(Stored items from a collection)
+ + + +

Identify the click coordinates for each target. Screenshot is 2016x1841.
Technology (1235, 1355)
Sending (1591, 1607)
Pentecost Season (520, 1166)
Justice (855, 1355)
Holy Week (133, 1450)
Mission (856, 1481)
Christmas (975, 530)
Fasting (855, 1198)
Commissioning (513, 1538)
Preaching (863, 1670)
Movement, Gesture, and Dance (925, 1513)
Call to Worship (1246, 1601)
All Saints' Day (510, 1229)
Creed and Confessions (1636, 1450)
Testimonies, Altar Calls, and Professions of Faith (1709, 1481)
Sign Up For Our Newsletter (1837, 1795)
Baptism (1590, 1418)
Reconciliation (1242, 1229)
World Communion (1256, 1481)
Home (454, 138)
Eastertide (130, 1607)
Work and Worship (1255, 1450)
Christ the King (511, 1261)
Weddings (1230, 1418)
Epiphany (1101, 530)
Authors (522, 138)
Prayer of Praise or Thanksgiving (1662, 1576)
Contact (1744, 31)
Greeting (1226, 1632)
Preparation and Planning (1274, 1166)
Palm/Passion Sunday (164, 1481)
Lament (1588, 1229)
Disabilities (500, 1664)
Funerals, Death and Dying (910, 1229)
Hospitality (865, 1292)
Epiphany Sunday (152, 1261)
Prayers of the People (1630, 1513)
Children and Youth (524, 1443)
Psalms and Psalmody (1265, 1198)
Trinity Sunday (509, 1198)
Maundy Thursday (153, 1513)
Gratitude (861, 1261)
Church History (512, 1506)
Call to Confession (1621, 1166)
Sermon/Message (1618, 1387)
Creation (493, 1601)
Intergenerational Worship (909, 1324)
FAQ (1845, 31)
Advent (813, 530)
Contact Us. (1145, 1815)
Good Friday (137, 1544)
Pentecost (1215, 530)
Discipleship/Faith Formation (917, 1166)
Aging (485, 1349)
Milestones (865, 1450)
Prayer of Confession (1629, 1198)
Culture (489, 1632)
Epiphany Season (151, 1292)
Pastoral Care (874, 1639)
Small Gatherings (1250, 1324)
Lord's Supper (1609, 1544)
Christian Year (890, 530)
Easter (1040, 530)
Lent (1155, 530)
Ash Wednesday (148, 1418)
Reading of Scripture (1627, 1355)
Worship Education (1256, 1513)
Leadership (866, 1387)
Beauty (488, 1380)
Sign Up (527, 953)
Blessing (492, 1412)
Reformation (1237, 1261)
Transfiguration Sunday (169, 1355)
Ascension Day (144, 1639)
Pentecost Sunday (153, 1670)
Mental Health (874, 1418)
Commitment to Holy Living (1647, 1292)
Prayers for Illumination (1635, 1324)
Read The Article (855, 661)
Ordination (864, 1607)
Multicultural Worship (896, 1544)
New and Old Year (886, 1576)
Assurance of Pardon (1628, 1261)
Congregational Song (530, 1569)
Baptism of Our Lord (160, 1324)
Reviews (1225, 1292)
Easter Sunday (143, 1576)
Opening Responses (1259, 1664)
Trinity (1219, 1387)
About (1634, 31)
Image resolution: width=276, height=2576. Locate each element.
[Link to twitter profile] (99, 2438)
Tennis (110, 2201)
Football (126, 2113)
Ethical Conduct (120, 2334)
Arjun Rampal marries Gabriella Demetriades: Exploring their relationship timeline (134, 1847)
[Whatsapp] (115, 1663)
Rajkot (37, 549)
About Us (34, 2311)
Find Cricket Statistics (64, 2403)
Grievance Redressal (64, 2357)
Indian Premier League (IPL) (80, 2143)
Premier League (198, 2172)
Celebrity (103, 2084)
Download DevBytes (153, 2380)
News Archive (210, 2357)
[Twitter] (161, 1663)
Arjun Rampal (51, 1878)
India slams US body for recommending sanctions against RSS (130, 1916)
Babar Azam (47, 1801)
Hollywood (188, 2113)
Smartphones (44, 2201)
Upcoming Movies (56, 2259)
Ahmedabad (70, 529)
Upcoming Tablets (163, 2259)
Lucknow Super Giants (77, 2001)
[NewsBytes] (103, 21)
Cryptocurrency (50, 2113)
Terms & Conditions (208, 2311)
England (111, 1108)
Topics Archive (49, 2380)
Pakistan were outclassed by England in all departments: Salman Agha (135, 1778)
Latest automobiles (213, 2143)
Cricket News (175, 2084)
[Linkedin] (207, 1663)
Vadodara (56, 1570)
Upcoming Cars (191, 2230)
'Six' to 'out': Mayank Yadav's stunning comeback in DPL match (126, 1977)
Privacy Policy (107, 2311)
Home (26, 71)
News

+ + + +

◆ Activity ◆
In the entries above, find the line holding "Football (126, 2113)" and the line holding "[Twitter] (161, 1663)", then retype exactly those two lines and every line between them, and nothing else.

◆ Answer to this problem ◆
Football (126, 2113)
Ethical Conduct (120, 2334)
Arjun Rampal marries Gabriella Demetriades: Exploring their relationship timeline (134, 1847)
[Whatsapp] (115, 1663)
Rajkot (37, 549)
About Us (34, 2311)
Find Cricket Statistics (64, 2403)
Grievance Redressal (64, 2357)
Indian Premier League (IPL) (80, 2143)
Premier League (198, 2172)
Celebrity (103, 2084)
Download DevBytes (153, 2380)
News Archive (210, 2357)
[Twitter] (161, 1663)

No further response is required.